A Buyer's Guide to Distance Learning - image

Studying the right course

Finding the Course You Want – A Buyer’s Guide to Distance Learning

Distance learning may be just what you need. Perhaps you want to acquire new skills, but can’t afford time off work. Perhaps you now have the time to explore those subjects you’ve always wanted to. Perhaps school didn’t work for you… This is a Buyer’s Guide to Distance Learning, and we hope it will make your choices clearer.

With distance learning you can learn how, when and where you want. New ways of learning, new opportunities, and new qualifications become available. And you take responsibility for your own learning.

A good provider will give support, but will leave you in control. So you need to be sure the course is right for you before you buy. Learning is a lifelong investment; it is important to invest wisely.

Here are some questions to ask yourself, and the provider, before you buy.

THE COURSE

  • Can you look at the course first?
  • Look before you learn. Is there a trial or cooling-off period at the start when you can get a refund if you return materials undamaged?
  • Does the provider have open days, or allow you to look at materials if you visit their premises?
  • Is the course right for you?
  • Is the course too elementary, or too advanced? Is it interactive enough? Does it look attractive, or just boring?
  • How much support?
  • On some courses, learners can contact tutors at any time by telephone, fax, or email. On others, contact may be only by post, or through the marking of assignments.
  • Lots of support can make a course expensive, so you need to weigh up the options.
  • In distance learning you are in control. Don’t expect the provider to chase you; they’ll support you, but not manage your learning for you.
  • Would you like to talk to others on the course? Is this possible?
  • If you might need extra support because of a disability, tell the provider as early as you can, and in writing. They’ll explain how they can help, so you can decide if the course will be suitable for you.
  • Is there face-to-face training?
  • Can you complete the entire course at home, or do you need to spend some time at a regional or national centre? Most hands-on skills benefit from some face-to-face teaching. Some professions require it.
  • Can you talk to former students?
  • Some providers will let you talk to former students who can recommend the course by arrangement.
  • Have previous learners been successful?
  • This information may not be available. But still ask. Distance learners often have more control, and motivation, than face-to-face learners, so success rates may be higher.
  • Can you compare courses between providers?
  • Are similar courses offered by other providers? If so, compare prices and levels of support on offer (and success rates if they are available).

THE PROVIDER

Is the provider independently inspected/accredited?

When the government pays for education, in Universities, FE Colleges and schools, it also inspects to ensure quality. For private education, accreditation is voluntary, and not a legal requirement.

Providers may use other “marks” to indicate quality.

A provider may have an awarding body’s logo in its publicity.
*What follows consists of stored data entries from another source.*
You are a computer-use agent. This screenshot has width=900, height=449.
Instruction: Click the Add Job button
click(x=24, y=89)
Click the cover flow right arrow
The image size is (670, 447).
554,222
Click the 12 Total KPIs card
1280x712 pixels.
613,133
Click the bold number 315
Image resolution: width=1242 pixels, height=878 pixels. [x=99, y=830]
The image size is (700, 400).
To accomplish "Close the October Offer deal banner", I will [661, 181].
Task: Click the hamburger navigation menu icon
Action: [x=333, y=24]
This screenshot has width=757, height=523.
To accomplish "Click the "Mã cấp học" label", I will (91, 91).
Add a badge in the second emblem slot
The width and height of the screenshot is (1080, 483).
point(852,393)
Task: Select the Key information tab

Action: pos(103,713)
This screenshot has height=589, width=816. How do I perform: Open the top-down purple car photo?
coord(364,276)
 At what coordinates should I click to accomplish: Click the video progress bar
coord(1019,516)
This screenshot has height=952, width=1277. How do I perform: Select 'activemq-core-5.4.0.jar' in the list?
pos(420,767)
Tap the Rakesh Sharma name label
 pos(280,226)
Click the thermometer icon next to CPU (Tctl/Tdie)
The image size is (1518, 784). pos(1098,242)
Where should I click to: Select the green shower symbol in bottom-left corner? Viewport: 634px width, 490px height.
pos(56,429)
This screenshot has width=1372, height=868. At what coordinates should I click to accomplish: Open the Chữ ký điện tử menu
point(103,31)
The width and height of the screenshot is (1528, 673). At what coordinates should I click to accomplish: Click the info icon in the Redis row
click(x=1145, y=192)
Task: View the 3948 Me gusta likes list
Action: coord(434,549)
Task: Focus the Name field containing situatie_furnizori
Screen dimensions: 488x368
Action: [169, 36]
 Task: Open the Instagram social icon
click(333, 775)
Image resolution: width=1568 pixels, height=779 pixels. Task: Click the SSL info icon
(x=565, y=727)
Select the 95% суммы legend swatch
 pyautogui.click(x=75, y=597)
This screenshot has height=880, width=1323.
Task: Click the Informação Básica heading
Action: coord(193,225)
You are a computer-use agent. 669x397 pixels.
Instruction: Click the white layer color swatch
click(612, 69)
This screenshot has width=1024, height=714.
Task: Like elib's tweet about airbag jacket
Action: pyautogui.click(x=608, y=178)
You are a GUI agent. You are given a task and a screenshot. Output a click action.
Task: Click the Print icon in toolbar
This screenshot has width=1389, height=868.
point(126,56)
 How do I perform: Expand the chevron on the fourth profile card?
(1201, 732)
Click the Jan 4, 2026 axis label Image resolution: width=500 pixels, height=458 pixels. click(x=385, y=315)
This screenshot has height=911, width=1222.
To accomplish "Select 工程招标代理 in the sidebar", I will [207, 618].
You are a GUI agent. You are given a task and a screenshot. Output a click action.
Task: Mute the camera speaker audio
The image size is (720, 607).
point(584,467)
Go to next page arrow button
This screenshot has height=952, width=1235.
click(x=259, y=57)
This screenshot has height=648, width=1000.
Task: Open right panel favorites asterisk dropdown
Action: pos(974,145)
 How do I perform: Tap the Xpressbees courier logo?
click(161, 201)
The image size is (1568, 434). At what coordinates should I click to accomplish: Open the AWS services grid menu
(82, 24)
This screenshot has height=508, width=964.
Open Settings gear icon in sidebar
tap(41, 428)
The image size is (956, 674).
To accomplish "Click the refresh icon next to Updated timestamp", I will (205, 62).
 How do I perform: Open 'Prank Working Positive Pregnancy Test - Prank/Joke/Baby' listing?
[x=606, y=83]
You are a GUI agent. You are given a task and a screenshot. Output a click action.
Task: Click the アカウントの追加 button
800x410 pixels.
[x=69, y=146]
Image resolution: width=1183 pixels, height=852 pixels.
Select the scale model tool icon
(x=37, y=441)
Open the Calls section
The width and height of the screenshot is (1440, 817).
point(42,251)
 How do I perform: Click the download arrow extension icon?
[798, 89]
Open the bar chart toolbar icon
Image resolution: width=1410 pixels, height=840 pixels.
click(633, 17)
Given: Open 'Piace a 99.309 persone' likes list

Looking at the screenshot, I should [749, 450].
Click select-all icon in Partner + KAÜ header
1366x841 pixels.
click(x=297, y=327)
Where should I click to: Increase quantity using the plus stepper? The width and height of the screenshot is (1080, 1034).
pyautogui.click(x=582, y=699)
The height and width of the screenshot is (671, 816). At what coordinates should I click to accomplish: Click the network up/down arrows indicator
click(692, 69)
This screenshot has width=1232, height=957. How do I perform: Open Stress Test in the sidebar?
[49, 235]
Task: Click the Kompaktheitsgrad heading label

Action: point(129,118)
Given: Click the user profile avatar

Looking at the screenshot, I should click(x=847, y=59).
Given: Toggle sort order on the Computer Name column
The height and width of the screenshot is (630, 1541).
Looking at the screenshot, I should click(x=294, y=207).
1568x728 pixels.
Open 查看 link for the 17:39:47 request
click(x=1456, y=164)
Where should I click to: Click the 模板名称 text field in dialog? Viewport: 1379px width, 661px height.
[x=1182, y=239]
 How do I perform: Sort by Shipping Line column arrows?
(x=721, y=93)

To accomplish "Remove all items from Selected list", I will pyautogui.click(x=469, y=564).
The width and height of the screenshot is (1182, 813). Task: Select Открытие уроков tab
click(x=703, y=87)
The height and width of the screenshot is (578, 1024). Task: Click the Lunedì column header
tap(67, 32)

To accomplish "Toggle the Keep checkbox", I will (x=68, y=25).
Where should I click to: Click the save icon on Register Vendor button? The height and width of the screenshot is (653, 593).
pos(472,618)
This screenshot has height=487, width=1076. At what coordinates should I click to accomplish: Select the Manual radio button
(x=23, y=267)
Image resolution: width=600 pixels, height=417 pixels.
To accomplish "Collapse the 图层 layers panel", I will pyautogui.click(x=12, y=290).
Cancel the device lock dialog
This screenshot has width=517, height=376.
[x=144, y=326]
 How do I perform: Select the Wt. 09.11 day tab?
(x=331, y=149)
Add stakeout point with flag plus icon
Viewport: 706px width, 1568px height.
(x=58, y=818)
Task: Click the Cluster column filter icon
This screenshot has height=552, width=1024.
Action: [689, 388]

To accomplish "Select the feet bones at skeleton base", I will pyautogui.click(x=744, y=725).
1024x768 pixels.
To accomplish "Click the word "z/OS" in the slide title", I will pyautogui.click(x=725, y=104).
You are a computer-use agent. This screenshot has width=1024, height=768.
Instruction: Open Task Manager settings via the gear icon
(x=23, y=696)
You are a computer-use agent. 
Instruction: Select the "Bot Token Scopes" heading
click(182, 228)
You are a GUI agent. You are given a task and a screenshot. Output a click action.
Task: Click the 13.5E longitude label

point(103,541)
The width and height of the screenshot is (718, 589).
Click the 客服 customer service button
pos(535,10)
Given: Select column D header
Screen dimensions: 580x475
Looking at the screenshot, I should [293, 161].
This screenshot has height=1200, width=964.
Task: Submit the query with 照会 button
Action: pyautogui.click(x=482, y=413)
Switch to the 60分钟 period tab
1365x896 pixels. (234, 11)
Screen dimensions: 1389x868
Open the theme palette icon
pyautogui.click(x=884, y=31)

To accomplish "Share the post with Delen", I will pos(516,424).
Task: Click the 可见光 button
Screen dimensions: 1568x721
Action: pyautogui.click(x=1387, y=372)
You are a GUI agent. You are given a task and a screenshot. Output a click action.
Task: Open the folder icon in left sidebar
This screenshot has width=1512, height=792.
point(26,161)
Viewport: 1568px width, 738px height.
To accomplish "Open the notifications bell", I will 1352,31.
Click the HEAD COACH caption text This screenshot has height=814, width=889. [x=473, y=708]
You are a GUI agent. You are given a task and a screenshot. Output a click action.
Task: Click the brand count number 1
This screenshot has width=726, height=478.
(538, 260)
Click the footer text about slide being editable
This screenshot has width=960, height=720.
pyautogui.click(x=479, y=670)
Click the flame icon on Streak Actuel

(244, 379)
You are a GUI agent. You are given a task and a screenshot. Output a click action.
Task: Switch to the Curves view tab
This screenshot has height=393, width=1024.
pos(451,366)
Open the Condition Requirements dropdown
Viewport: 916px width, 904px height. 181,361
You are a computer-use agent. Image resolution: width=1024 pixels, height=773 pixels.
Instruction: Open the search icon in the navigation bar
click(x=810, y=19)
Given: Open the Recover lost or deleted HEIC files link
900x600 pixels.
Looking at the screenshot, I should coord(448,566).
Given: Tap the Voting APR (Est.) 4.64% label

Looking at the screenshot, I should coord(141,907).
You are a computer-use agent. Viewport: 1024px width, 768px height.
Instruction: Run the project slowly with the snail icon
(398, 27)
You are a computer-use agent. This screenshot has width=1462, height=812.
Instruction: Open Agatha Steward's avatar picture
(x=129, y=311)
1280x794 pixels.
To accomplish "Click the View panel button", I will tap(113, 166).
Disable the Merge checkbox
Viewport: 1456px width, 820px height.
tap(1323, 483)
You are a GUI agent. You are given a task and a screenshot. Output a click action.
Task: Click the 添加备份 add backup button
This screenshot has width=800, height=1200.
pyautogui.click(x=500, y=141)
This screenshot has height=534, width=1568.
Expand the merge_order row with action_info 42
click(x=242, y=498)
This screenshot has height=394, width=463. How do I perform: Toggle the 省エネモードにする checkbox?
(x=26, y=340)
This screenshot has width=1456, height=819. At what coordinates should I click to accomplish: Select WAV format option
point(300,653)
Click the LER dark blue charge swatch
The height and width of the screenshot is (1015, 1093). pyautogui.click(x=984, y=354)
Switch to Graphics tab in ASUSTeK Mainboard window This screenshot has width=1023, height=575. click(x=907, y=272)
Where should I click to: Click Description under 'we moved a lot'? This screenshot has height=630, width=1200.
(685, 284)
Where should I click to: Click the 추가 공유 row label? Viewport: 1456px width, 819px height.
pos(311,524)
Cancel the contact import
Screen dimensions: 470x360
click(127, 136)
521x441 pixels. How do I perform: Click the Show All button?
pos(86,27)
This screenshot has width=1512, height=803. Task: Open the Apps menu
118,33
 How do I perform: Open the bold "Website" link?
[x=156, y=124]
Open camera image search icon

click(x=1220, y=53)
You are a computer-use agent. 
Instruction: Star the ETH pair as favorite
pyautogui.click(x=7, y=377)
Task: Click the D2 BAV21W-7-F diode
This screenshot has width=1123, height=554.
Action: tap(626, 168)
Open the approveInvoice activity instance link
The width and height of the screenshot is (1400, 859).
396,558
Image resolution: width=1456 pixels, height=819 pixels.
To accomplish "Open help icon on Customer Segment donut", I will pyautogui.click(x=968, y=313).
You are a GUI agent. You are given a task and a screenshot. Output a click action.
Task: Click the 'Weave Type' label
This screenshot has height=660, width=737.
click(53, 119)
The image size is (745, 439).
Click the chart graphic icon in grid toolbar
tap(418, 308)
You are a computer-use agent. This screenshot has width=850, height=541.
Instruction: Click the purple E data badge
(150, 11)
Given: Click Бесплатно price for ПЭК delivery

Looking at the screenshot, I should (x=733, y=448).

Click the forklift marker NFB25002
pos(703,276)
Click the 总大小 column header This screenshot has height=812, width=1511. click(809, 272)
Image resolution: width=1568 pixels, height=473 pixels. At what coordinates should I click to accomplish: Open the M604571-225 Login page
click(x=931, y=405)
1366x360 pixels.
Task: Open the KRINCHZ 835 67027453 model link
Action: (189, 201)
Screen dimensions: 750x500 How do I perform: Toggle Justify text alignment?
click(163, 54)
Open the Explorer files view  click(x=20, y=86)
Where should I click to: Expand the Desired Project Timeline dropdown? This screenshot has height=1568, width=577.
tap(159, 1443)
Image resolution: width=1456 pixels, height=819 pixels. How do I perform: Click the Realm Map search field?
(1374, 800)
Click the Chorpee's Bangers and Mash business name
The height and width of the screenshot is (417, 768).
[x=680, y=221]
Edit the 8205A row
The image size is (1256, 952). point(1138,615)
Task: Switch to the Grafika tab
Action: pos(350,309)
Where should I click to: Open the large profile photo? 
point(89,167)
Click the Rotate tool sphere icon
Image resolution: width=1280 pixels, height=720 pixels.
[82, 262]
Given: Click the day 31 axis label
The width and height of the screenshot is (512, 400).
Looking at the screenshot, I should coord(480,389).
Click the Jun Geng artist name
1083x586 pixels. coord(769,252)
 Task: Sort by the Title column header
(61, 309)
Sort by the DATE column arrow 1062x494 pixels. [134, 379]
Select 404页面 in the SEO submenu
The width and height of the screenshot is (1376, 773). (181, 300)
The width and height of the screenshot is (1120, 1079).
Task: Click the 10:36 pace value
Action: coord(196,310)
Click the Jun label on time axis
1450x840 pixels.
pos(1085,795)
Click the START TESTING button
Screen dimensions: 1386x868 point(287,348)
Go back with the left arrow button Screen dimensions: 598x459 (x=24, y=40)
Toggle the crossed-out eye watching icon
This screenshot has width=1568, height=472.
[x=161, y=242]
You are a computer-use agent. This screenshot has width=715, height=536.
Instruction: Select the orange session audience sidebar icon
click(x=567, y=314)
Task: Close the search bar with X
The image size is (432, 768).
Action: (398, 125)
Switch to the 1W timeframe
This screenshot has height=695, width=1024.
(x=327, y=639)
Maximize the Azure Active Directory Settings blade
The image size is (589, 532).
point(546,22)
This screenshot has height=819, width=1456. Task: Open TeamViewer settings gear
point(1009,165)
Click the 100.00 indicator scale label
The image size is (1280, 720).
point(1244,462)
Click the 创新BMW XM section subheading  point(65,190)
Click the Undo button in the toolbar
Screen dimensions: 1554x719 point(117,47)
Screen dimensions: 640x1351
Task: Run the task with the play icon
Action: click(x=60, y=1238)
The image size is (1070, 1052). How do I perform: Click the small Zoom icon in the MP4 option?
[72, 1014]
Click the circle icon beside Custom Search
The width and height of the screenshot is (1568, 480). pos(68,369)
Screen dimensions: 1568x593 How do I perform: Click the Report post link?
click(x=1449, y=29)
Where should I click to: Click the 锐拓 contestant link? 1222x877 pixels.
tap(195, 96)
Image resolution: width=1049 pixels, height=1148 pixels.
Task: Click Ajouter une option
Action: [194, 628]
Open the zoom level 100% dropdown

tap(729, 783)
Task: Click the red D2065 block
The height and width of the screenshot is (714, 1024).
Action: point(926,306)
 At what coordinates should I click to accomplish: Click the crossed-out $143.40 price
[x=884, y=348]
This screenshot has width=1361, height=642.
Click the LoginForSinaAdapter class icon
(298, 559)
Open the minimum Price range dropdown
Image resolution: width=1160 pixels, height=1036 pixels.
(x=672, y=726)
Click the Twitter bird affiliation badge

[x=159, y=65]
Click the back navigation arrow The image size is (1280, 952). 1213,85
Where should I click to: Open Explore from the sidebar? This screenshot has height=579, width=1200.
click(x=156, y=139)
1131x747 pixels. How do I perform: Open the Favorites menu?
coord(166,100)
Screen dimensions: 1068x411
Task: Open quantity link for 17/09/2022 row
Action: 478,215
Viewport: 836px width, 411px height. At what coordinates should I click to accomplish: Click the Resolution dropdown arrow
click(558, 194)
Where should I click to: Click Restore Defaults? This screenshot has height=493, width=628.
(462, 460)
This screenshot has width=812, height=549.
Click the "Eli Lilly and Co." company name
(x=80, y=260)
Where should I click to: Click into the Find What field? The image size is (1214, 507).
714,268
This does not necessarily mean that the awarding body approves or endorses the course; it may not even have looked at it. It may just indicate a link between the course and an award.

A provider may use membership of another organisation to show that it is reputable. If so, check:
Is that other organisation well-respected? Suspect providers have been known to set up their own accrediting agencies or so-called national bodies to give the appearance of independent inspection and quality control.

Under what circumstances does that other body allow its name to be used in publicity material?
Does membership imply any real level of quality control? Are the provider’s courses assessed or inspected? The provider may only have to pay a fee, and do nothing else.

Membership of Investors in People, Chartermark or ISO may also be used to reassure learners. These acknowledge quality in other areas. They may suggest that the distance learning provision is of good quality, but do not guarantee it.

OUTCOMES

What do you want to achieve?

Are you: looking for a particular qualification; looking for particular skills, not qualifications; wanting to change career; or just interested in the subject?
Good providers will offer advice on qualifications and careers. But they also want to sell you a course. So do your own research.

Is it “recognised”?

The term “recognised is widely used, but not widely understood. Some qualifications, like GCSEs, are part of a national system. These are externally verified and mark a specific level of achievement.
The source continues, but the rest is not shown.